Thyroid Hormone Opposes Some Glucocorticoid Effects on Glycogen Content and Lipid Synthesis in Developing Fetal Rat Lung

Abstract

Because of current interest in use of a combination of glucocorticoid and thyroid hormones for prevention of respiratory distress syndrome we examined the effects of dexamethasone and triiodothyronine (T₃), alone and in combination, on glycogen content and rates of fatty acid and phosphatidylcholine synthesis in fetal rat lung. The hormones were administered to the mothers on the 2 days before delivery on days 17-22 of gestation. Both hormones increased the rate of choline incorporation into phosphatidylcholine, an index of surfactant synthesis, on day 20 just prior to the normal developmental surge but had no effect on this parameter on days 19, 21, or 22. There is a developmental increase in lung glycogen on days 17-20 with a decrease thereafter and a developmental increase in the rate of fatty acid synthesis between days 20 and 21. The increases in glycogen content and fatty acid synthesis were accelerated by dexamethasone and prevented by T₃ and when the hormones were administered together T₃ antagonized the stimulatory effects of dexamethasone on these parameters.

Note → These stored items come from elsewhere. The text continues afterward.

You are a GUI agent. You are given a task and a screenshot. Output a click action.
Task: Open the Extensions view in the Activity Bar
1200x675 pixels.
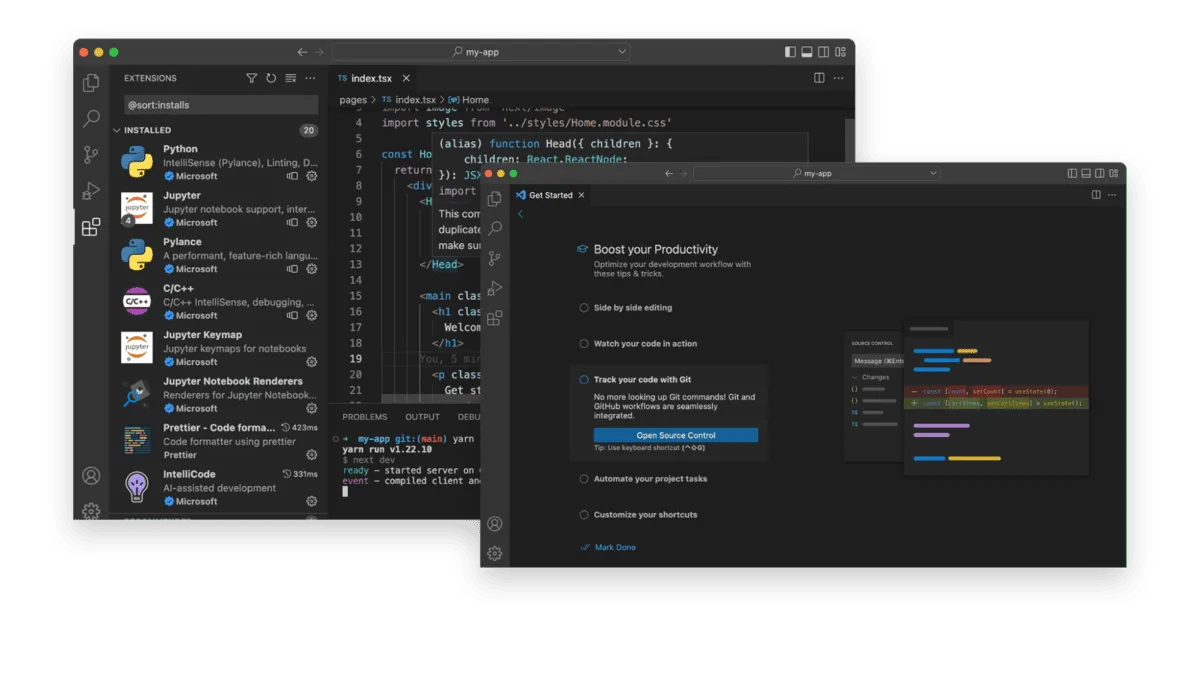click(91, 227)
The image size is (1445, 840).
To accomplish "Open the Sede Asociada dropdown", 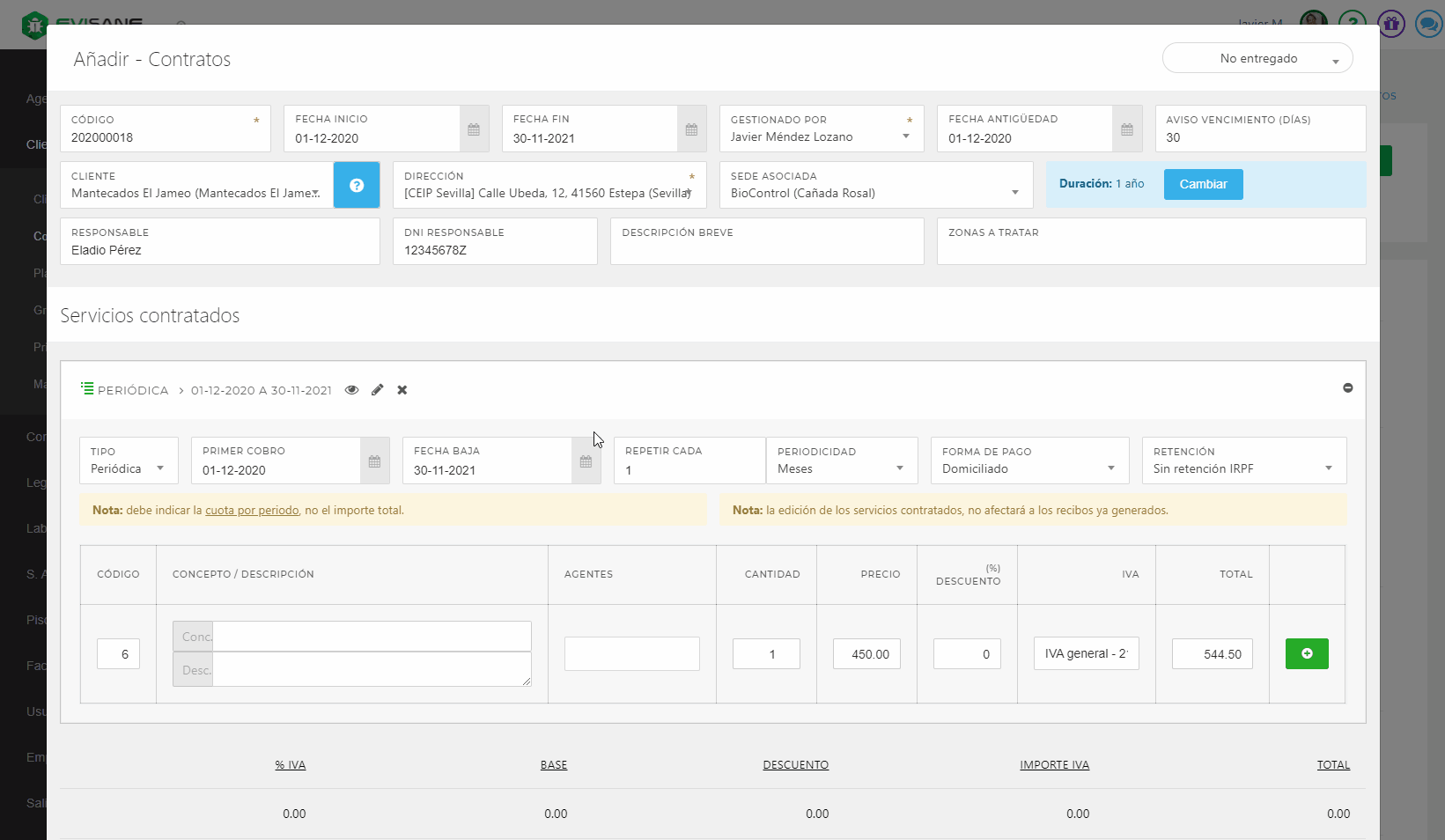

Both dexamethasone and T₃ accelerated the normal developmental decrease in lung glycogen later in gestation and the effects of the two hormones on this parameter were additive. The combination of dexamethasone and T₃ led to significantly smaller fetuses and increased mortality late in gestation. These data show that glucocorticoid and thyroid hormones have opposite as well as common effects on parameters of fetal lung maturation. Although the relationship between changes in lung glycogen or fatty acid synthesis and surfactant production are not known the combination of hormones may be beneficial at certain gestational ages but harmful at others.